I'm sure the Go program is somewhat slower to start and end than C, and that we're running into the limits of how quickly processes can be spawned and other timing overhead which is obscuring the difference. However for practical purposes, "it starts up in less than the overhead for starting a process in the shell" is the same speed for most purposes.
Not even a "do nothing" Python program, no Python program at all:
$ time python3 -c 1
real 0m0.012s
user 0m0.008s
sys 0m0.004s
If you had a Go program that was slow to start up, it was your program, not Go. By contrast, Python, and the dynamic scripting languages in general, can be quite slow to start up, just in the reading and compiling of the code. (Even .pyc files, IIRC, take processing, just less processing than Python source code... it's still nowhere near "memory map it in and go" as it is for statically-compiled languages.)
Yes, of course, but I took the conversation to be centered around backend uses cases. What CLI is experiencing garbage collection issues like that in this discussion?
What? Compared to Python they're like lightning.
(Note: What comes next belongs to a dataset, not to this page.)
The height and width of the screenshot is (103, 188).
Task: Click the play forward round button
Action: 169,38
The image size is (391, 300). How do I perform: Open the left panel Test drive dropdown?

Typically milliseconds to the start of main() - admittedly they can be slowed down by init() nonsense and terrible generated protobuf code nonsense in deep dependency trees - but with a non-trivial Python program you can look forward to an order of magnitude more. There are techniques to help address that but (1) they're not idiomatic and (2) it still only mitigates it.
I suppose Go programs are slower than the equivalent thing in C or C++, but I'm not sure that's a very relevant comparison in most cases today (how many new things being written would choose those languages).
PyPy is not looking healthy right now - it's several versions behind in support and, while it's not dead, it looks like it might be settling down for a rest.
Obviously it's not easy to move the whole language of a big codebase, but I feel a lot of this stuff (fiddling with GC, JITing, type hints, and I'm dubious about the free-threading stuff) tries to take Python somewhere it isn't really good at, and if that's what you want, you really want a different language.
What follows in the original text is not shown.